Окурковы отправились следом за всеми на площадь. Шли они не торопясь, постоянно оглядываясь на четверых носильщиков, тащивших чемоданы, не торопясь, значит, шли, а то бы они успели увидеть, как поставленный по его решительному требованию на землю Александр Иванович сам опустился на колени и благоговейно поцеловал вокзальную питерскую брусчатку. Тут давно уже начавшиеся на площади аплодисменты усилились многократно.
– Que fait-il? Que fait-il maintenant?[43] – спрашивала Катя у Красина, вытягивая шею. – Allez, dites-moi ce qu’il fait? Je ne vois pas d’ici![44]
– Землю целует родную, – совершенно без ёрничества ответил Красин. – И тут же впал в прежний свой тон: – Землю целует сквозь гранитный камень. Да-с! Экий горячий поцелуй – прожигает камень насквозь, словно гаубичный снаряд.
– Fi, – сказала на это Катя, с деланною жеманностью оглядываясь на Красина. – Fi! Fi! Fi!
Красин засмеялся – своим собственным смехом, смехом сильного, большого, красивого, успешного и уверенного в себе тридцатишестилетнего человека. Засмеялся хорошим добрым смехом счастливого человека, потому что любящий человек всегда счастлив. Всегда.
А потом, значит, потом начался ливень, как мы уже рассказывали. А потом вновь засияло солнце.
Цветков первый раз вышел на работу первого сентября.

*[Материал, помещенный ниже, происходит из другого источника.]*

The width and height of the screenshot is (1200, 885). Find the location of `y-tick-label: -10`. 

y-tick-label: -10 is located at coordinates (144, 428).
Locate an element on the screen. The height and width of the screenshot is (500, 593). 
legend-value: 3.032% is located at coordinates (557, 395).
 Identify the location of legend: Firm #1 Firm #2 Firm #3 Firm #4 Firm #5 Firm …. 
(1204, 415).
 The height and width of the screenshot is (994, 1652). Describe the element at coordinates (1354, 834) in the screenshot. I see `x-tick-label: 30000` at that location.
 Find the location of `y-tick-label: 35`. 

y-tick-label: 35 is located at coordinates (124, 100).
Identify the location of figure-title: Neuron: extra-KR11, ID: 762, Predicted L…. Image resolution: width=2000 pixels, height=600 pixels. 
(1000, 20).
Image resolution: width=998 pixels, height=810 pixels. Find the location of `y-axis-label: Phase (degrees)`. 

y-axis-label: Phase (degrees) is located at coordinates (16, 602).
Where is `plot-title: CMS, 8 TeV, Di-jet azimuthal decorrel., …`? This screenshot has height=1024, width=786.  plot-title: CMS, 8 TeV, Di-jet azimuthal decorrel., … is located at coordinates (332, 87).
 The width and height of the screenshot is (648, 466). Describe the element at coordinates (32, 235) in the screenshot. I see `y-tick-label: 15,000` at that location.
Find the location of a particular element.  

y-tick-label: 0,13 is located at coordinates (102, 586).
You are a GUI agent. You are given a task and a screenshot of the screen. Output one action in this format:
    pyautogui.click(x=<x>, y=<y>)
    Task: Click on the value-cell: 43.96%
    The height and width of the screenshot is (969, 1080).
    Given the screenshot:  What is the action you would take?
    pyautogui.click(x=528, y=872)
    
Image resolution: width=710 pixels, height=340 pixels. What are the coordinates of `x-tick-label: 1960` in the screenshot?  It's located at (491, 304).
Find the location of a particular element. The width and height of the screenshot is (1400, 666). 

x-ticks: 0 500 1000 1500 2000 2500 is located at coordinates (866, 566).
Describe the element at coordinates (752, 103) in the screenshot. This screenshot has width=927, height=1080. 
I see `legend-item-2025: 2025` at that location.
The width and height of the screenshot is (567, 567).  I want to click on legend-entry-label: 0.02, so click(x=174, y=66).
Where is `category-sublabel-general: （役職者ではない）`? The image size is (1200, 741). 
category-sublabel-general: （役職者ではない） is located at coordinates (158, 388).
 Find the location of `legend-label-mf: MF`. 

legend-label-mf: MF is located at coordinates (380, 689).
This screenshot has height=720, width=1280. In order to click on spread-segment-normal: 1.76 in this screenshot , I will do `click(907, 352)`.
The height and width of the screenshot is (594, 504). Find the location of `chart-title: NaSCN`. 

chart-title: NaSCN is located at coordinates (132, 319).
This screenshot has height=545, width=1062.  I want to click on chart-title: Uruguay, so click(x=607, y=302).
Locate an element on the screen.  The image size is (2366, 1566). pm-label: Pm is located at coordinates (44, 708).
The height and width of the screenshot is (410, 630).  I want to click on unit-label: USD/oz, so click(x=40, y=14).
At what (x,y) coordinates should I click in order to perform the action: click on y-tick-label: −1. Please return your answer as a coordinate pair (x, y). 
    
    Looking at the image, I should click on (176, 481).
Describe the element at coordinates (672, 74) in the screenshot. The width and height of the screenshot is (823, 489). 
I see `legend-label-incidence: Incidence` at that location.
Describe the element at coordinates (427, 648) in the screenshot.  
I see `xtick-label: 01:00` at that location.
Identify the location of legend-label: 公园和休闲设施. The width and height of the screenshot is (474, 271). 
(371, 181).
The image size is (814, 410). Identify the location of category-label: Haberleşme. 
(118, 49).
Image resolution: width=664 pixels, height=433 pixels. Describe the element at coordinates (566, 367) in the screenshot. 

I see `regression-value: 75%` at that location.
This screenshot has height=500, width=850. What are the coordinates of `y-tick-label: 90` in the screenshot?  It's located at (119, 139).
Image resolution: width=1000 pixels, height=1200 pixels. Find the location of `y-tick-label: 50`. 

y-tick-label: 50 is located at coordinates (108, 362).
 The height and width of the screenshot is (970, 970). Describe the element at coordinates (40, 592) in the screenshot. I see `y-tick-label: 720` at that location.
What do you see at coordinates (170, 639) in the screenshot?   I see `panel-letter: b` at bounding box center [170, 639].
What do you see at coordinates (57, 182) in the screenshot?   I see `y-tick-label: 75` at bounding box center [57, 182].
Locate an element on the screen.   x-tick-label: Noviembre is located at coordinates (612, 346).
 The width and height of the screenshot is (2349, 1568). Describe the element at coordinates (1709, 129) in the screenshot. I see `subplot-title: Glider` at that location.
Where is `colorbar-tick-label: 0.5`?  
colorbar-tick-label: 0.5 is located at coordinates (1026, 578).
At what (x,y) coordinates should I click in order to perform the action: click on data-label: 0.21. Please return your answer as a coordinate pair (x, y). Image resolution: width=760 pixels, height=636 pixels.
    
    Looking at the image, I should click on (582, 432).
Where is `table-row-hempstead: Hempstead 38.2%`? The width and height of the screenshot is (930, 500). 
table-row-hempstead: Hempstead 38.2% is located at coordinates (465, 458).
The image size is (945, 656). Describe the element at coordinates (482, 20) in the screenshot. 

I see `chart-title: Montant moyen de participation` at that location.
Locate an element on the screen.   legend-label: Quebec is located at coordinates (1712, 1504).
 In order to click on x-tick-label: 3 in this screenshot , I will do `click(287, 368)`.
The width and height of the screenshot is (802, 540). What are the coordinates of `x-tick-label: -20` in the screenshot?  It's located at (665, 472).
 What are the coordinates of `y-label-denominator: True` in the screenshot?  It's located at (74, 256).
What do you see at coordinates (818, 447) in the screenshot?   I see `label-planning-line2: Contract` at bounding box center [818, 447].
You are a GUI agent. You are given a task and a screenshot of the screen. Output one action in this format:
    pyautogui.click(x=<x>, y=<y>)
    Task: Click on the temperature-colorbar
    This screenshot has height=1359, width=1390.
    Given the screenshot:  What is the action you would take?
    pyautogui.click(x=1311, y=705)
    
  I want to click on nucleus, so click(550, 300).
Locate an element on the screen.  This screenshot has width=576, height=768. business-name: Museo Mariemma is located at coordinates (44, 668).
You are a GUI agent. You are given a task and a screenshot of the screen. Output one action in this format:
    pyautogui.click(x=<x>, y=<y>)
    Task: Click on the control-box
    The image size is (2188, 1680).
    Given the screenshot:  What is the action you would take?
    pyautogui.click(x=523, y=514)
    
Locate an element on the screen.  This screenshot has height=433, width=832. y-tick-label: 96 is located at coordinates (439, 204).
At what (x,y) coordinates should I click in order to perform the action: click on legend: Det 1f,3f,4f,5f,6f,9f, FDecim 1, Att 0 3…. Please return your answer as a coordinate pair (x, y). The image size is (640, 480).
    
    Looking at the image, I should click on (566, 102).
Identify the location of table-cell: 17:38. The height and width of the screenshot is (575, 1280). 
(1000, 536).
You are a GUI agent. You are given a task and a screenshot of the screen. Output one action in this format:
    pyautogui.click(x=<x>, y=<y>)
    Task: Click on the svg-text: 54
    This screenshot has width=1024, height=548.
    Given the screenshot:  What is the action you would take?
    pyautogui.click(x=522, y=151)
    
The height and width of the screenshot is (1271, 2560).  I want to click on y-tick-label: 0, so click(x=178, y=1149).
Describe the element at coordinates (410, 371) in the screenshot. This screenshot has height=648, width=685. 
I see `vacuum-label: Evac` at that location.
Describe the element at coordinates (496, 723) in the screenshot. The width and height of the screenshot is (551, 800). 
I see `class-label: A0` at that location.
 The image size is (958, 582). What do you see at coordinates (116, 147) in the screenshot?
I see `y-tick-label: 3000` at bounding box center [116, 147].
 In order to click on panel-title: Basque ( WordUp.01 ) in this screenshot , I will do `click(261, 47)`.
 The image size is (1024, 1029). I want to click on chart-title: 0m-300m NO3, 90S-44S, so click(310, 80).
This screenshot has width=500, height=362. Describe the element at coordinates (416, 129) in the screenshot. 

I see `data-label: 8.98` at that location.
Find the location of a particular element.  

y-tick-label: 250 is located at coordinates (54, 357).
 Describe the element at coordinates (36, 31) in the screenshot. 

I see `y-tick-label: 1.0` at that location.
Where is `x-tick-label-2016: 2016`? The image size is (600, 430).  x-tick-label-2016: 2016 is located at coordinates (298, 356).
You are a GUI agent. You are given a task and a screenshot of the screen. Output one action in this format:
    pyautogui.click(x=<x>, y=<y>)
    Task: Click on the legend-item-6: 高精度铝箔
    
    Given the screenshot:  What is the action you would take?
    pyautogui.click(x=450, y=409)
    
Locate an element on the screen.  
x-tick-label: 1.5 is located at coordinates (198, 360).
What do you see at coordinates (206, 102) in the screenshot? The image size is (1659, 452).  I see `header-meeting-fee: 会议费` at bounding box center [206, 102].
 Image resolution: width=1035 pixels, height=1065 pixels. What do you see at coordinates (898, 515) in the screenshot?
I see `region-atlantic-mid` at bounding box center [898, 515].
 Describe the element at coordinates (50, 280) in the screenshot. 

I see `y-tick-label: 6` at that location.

С утра он почувствовал в себе то успокаивающее и бодрящее чувство готовности к работе, радости от того, что работа сегодня, наконец, предстояла ему – радости, которой он не испытывал уже много месяцев, по которой соскучился и без которой он много месяцев просыпался, не зная, что ему сегодня с собою делать. Лёжачи в утренней постели, он и не торопился подниматься, хотя подняться, разумеется, надо было хотя бы для того, чтобы пойти пописать. Обычно он и вставал лишь зайти в туалет – канализация еще работала, а потом вновь укладывался, включал телевизор, хотя оставшийся единственным телеканал и то, что по нему показывали, вызывали только чувство омерзения – и под бормотание телевизионной панели вновь погружался в дрему. Потом со стонами все-таки поднимался, потому что следовало обязательно пройти в разливочный пункт, отстоять очередь и получить свои сто грамм, которые государство выдавало каждому своему гражданину с четырнадцатилетнего возраста, вне зависимости от пола. Ну, это как бы само собою, это Цветков не считал выходом из дому.